Per Rapullino – che, siamo certi, rimarrà a comando – è arrivato il momento di prendere decisioni POPOLARI per il bene dell’Ischia, cercare un compromesso con i suoi compagni di viaggio. Perché c’è tutto da guadagnare e mai come questa volta tifosi e piccola imprenditoria locale sembrano pronti a fare la propria parte. E magari, per questo, è arrivato il momento di responsabilizzarli, di renderli partecipi – come per certi versi ha ammesso lo stesso Rapullino – facendoli entrare in società, evitando il tanto antipatico “fondo perduto” e trovando la formula giusta (sottoscrizione popolare?) per dare il giusto premio ad una piazza che ha una voglia matta di vivere la propria squadra sette giorni su sette.

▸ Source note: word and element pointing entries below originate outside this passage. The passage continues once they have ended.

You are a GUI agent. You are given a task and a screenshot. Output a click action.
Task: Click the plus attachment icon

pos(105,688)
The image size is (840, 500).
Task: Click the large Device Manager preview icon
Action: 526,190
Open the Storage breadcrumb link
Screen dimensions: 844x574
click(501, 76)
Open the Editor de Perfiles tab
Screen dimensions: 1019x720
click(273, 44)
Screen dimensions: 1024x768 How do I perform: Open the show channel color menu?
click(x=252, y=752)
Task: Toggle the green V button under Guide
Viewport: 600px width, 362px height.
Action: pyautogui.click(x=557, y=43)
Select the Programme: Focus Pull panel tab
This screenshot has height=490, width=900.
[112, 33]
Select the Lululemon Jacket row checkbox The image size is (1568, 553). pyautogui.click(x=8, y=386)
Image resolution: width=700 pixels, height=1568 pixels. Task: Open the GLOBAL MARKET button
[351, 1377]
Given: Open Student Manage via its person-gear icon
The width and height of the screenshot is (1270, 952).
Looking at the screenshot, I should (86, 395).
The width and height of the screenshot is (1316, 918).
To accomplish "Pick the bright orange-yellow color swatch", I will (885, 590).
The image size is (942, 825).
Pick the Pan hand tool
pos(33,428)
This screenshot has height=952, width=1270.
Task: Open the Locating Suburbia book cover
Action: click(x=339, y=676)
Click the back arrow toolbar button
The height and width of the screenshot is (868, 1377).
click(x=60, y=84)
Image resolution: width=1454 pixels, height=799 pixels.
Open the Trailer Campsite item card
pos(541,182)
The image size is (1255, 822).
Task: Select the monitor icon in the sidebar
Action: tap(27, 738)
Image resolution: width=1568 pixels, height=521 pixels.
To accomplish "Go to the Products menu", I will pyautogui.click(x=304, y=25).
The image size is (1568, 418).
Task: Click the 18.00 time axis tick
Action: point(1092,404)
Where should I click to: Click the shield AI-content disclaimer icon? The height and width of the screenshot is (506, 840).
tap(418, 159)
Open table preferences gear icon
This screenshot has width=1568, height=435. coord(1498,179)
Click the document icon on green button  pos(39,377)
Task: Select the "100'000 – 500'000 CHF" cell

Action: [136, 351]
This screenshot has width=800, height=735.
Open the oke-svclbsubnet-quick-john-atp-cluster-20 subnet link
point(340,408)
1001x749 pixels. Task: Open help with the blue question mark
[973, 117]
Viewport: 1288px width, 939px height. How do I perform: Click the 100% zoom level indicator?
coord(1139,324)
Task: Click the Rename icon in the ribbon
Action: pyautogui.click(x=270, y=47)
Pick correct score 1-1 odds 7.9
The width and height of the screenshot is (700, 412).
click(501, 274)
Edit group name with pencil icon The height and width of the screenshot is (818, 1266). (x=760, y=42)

Ora, però, è arrivata l’ora di mettere tutto in chiaro, perché l’impressione degli ultimi giorni, tra versioni rigettate, accuse e controaccuse, è che ci sia qualcosa che ostacoli questo ritorno sull’isola della squadra. Anche perché il prospettato ritorno della Berretti, su cui ci avevamo messo una pietra sopra giocando essa ai Camaldoli, non può che farci sorgere qualche sospetto. Rapullino deve dimostrare che siamo i soliti malpensanti, e saremmo pronti a fare ammenda. Lo deve per la sua Ischia, per dimostrare che lui è non solo il presidente ma soprattutto la guida dei gialloblu. Senza se e senza ma.

1 commento

  1. 1. Ma con il loro stipendio i giocatori non si possono pagare l’affitto della casa?
    2. Qual’è il problema se la squadra non si allena sull’isola? Ma il pomeriggio non avete nulla da fare?